**** Items

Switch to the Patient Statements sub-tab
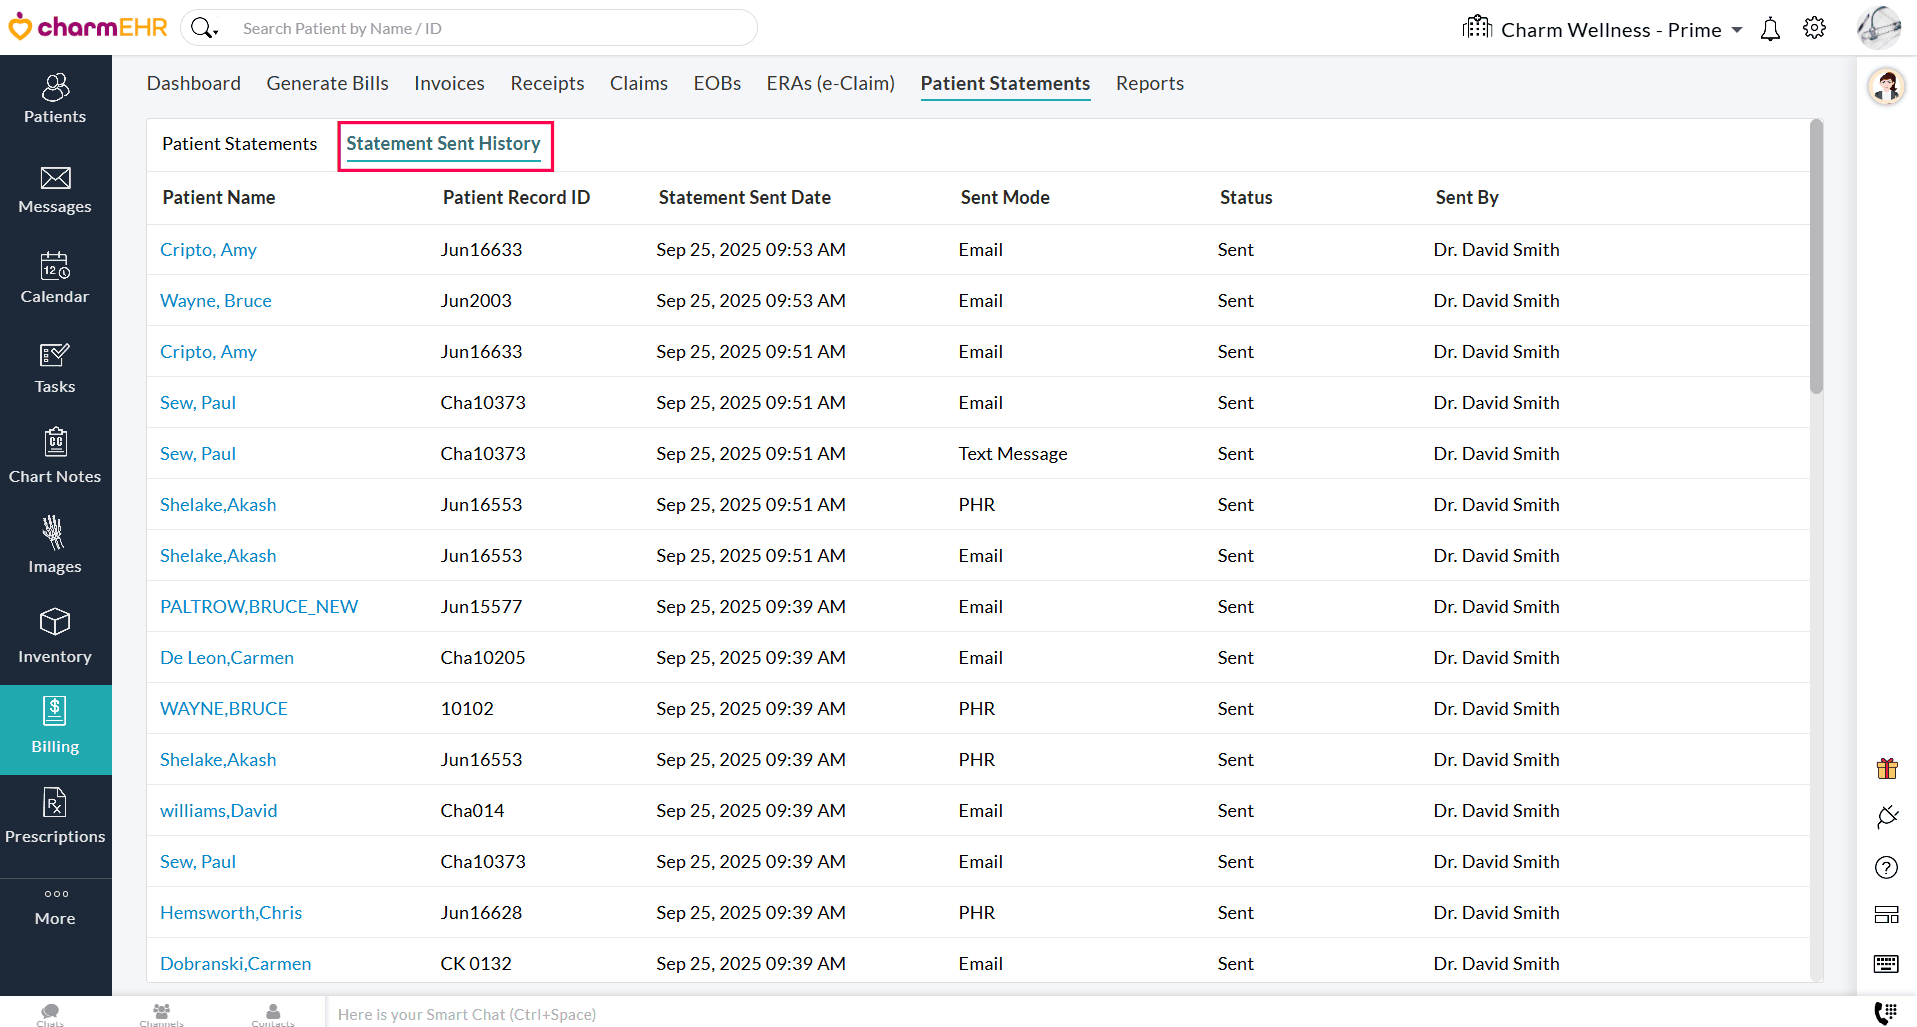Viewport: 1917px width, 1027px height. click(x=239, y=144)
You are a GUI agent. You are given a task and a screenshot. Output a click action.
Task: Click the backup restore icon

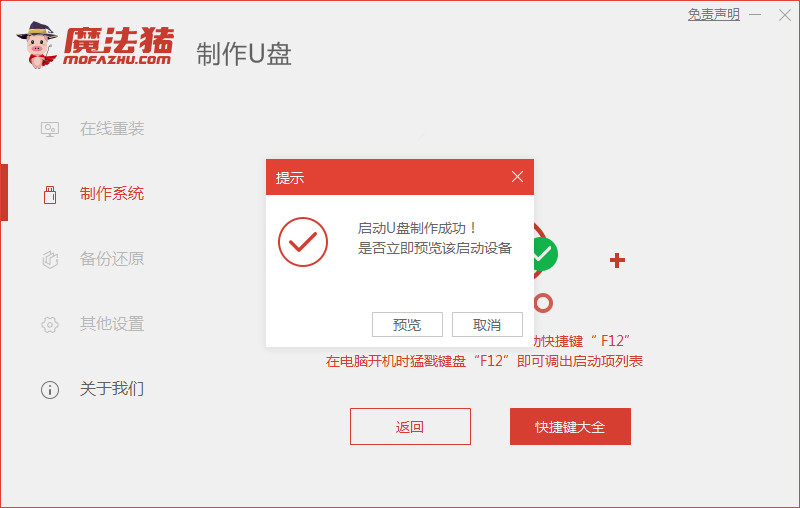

********
**** Items

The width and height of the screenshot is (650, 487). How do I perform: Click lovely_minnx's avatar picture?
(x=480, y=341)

********
**** Items

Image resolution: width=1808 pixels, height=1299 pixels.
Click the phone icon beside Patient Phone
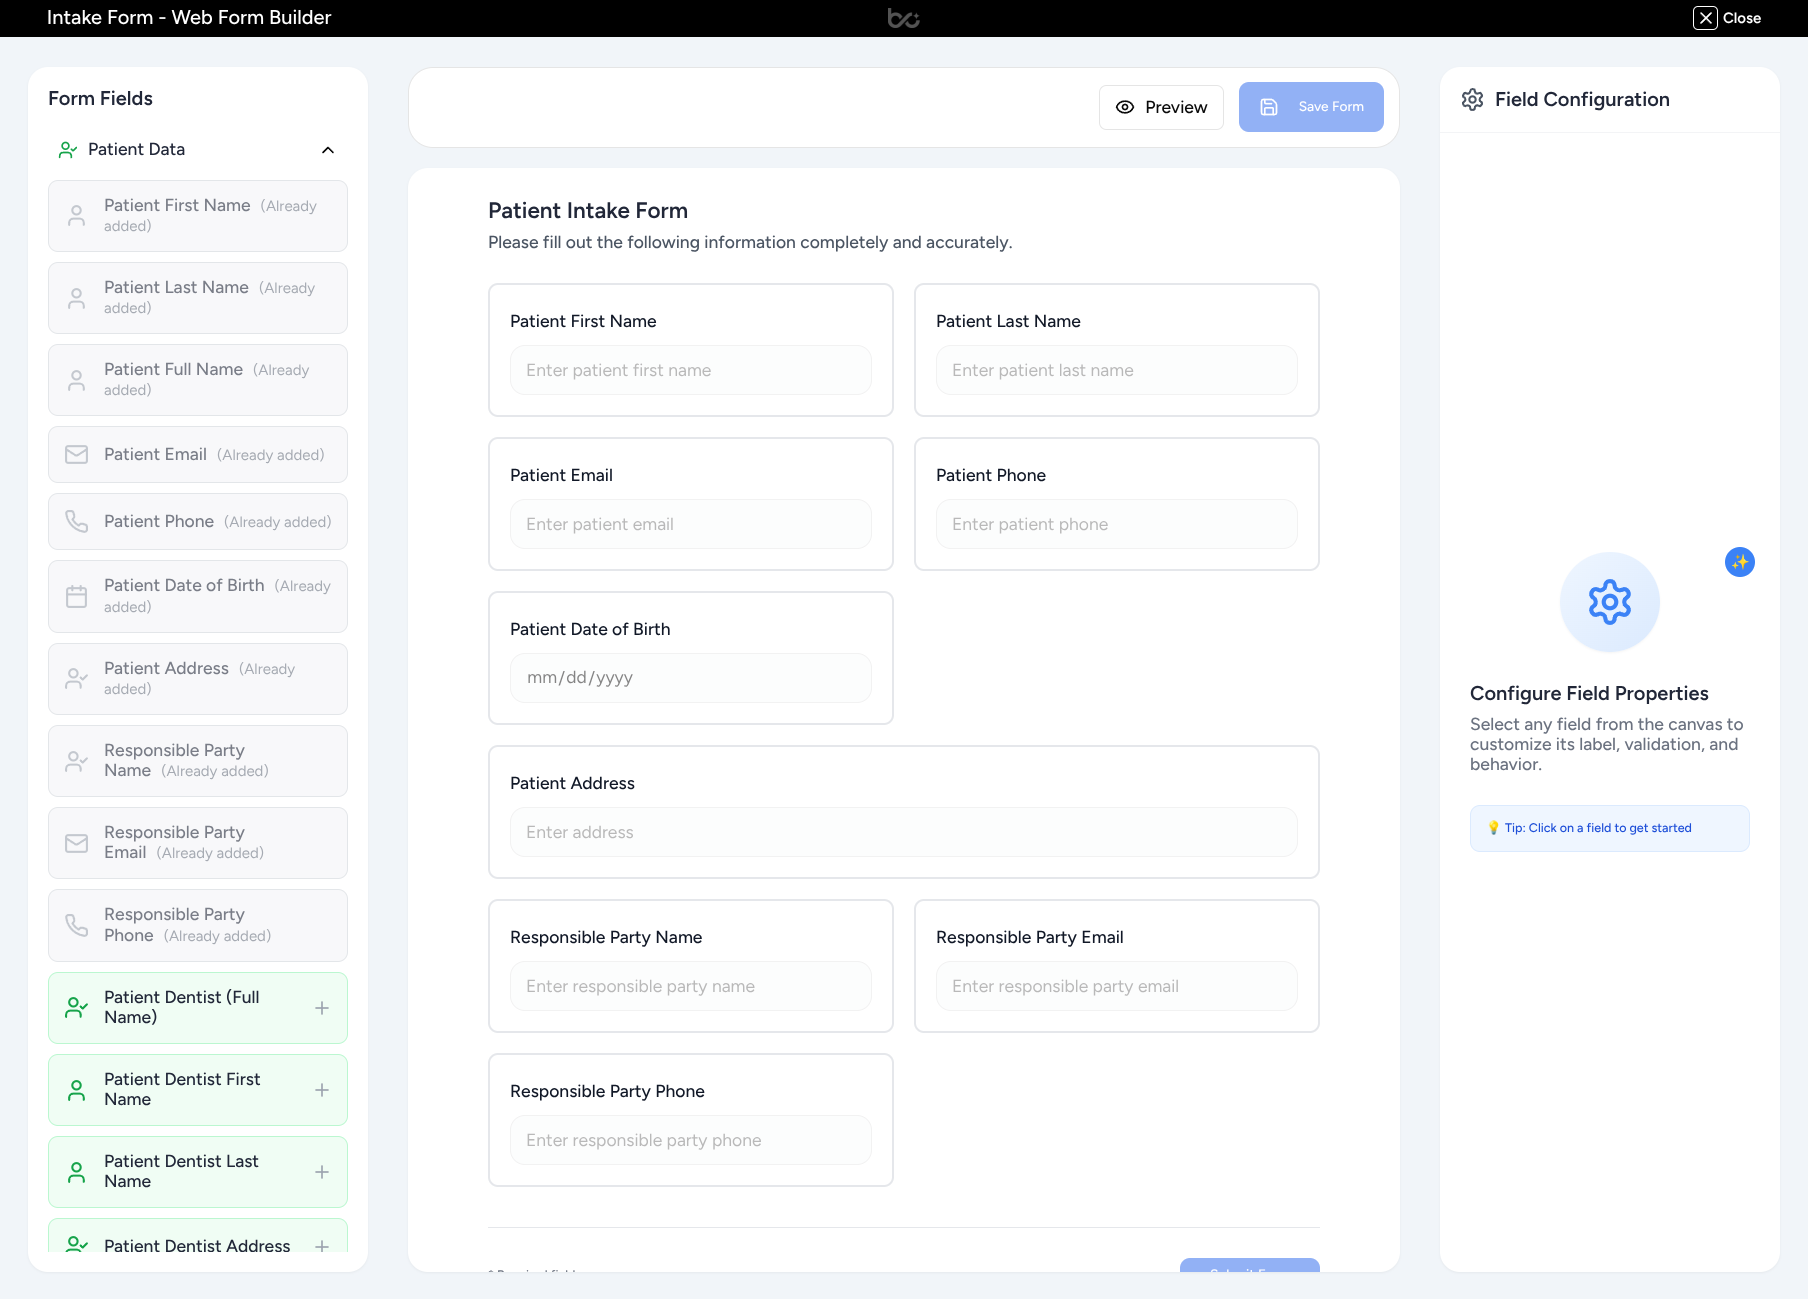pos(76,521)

********

__Task instructions__:
Copy the material from the line with "You are a GUI" to the line with "Task: Click the backup restore icon", switching "backup restore" to "cloud sync" and leaving everything else unchanged.

__Response__:
You are a GUI agent. You are given a task and a screenshot. Output a click action.
Task: Click the cloud sync icon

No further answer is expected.